OER1131c Short Paper (Part of Symposium OER1131)
The Victoria ClimbiƩ Corpus Project.
Dawn Clark, University of Huddersfield
Graham Gibbs, University of Huddersfield
Conference Theme: Academic practice and digital scholarship
Abstract: This project, funded by HEFCE's Joint Information Systems Committee (JISC) as part of the Enriching Digital Resources programme has taken a large textual resource which was originally made available (and still is available via the National Archive) as part of the legal, public inquiry process and re-presented it in ways that make it useable in both research projects and in undergraduate and professional training. The data provide good examples and evidence of social work, health and other professional practice in the child protection field. The project has coded and categorised the data from the Victoria ClimbiƩ public inquiry and made the data and coding available to users via the Internet. This consists of transcriptions of the 68 days of oral evidence which was made available to the project by the Department of Education and Skills and they have agreed to our making the data freely available to teachers, students and researchers on the Internet. There is testimony from 168 witnesses, which produced over 5,200, single-spaced, A4 pages of evidence (approx. 2 million words).
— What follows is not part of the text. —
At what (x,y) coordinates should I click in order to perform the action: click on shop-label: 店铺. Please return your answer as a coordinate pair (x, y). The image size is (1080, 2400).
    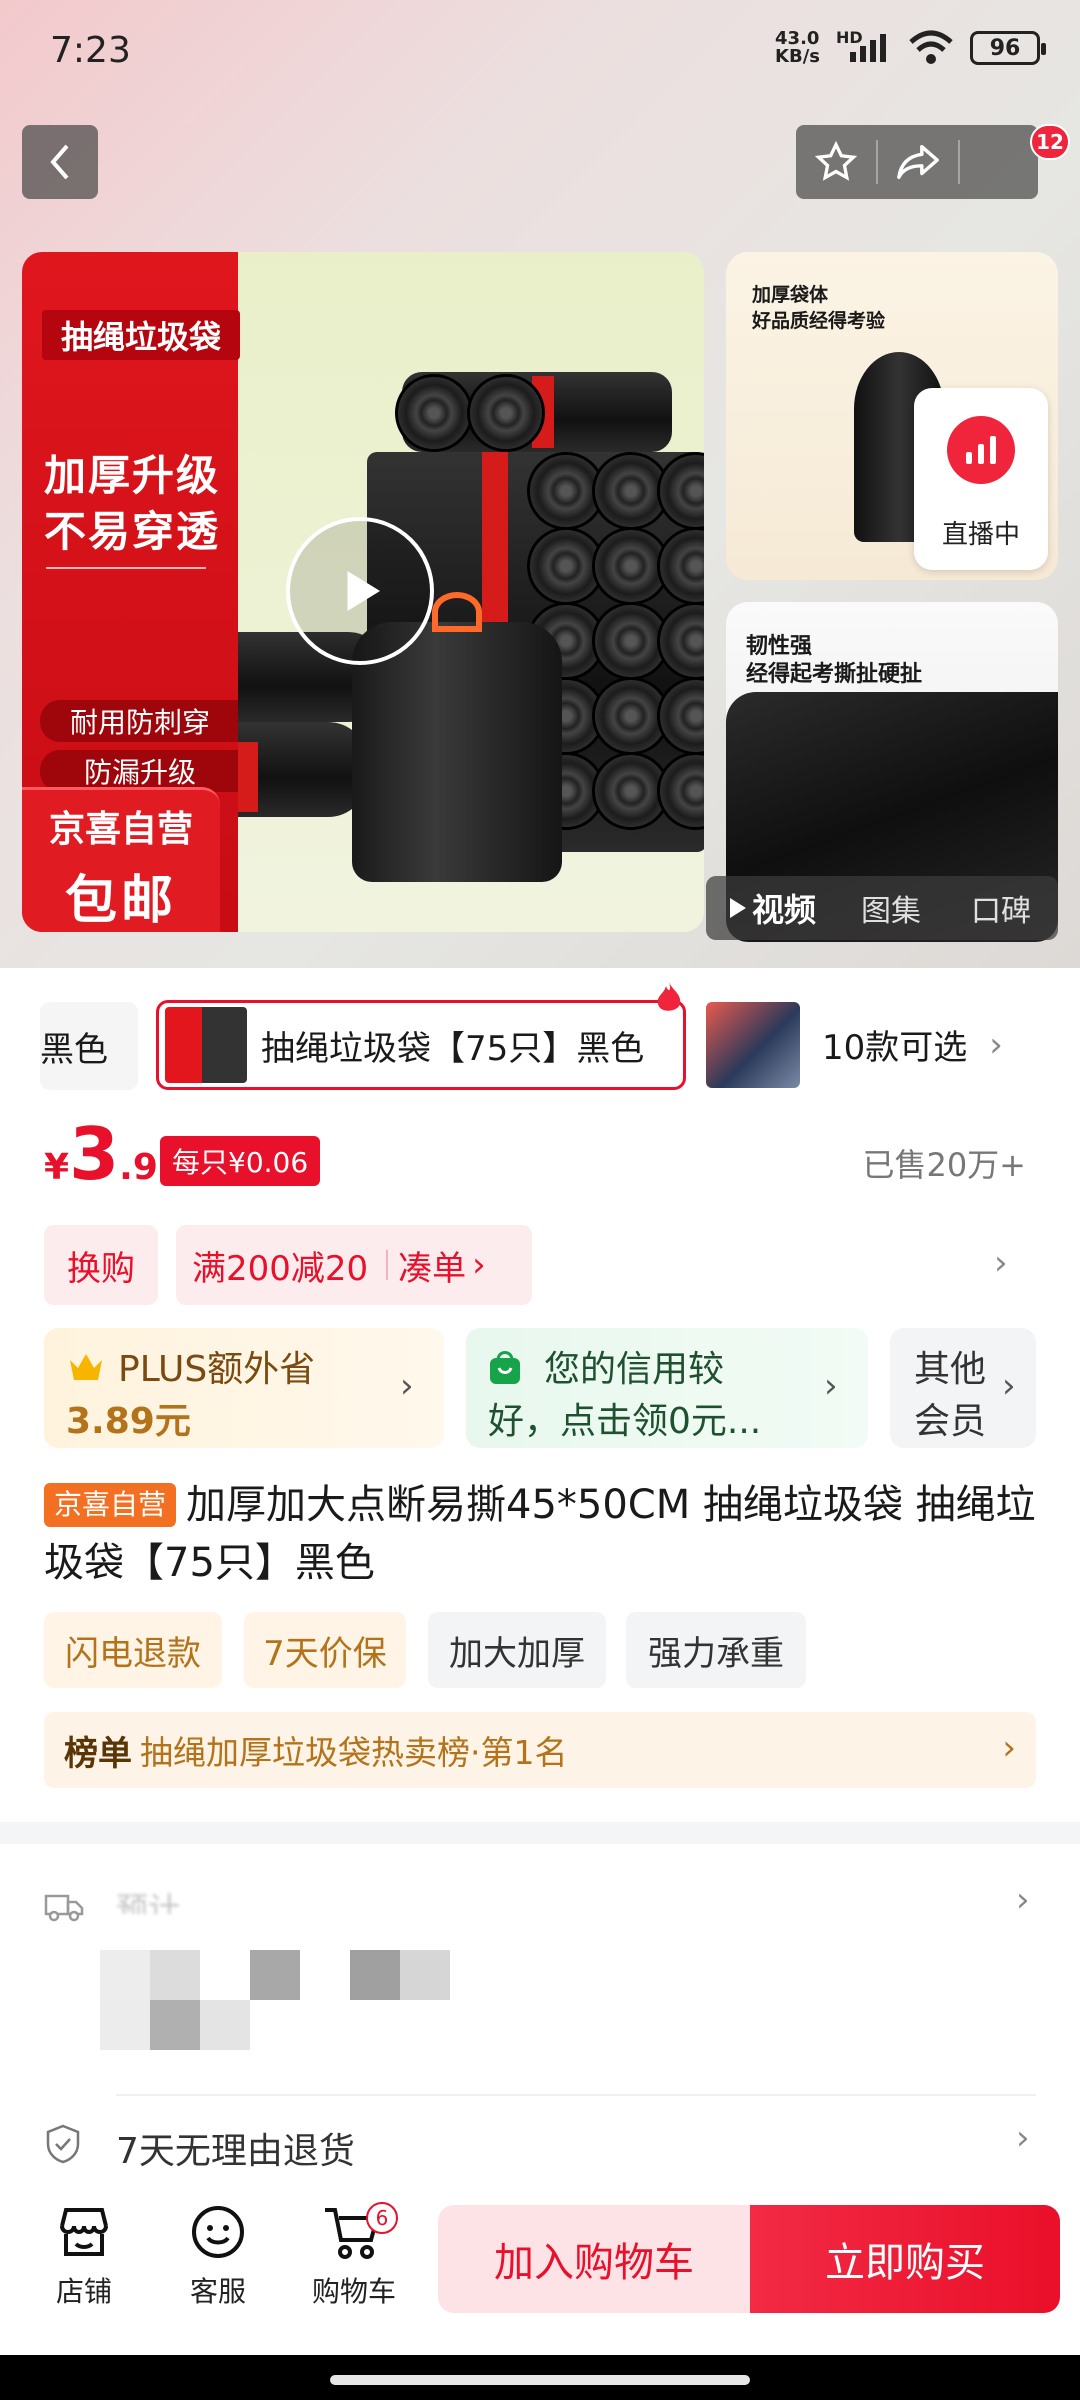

This data set is too large to be used in undergraduate and postgraduate teaching and what the project did was create a mechanism for extracting thematic and limited subsets of the data that could be used in student project and class work. The web pages offer a means of identifying criteria for selection of subsets along with a series of exemplars of how this might be done and what learning activities might be undertaken with the data. The resource thus lies somewhere between a straightforward archived data set and a traditional OER. What was originally a legal and political record of events has now been transformed into a resource that can be used in teaching and training sessions. The coded data set has been used by researchers in the UK and USA and the launch event was attended by teachers from several UK universities as well as trainers from social work departments. (The project always envisaged that there would be scope for the resources use in professional development.) It has also been evaluated in use with students undertaking project work at Huddersfield. This paper will report on these evaluations and in particular the recognition that this kind of resource needs a very well-defined teacher input so that students are made aware of what they have learned on completion of the sessions based on its use.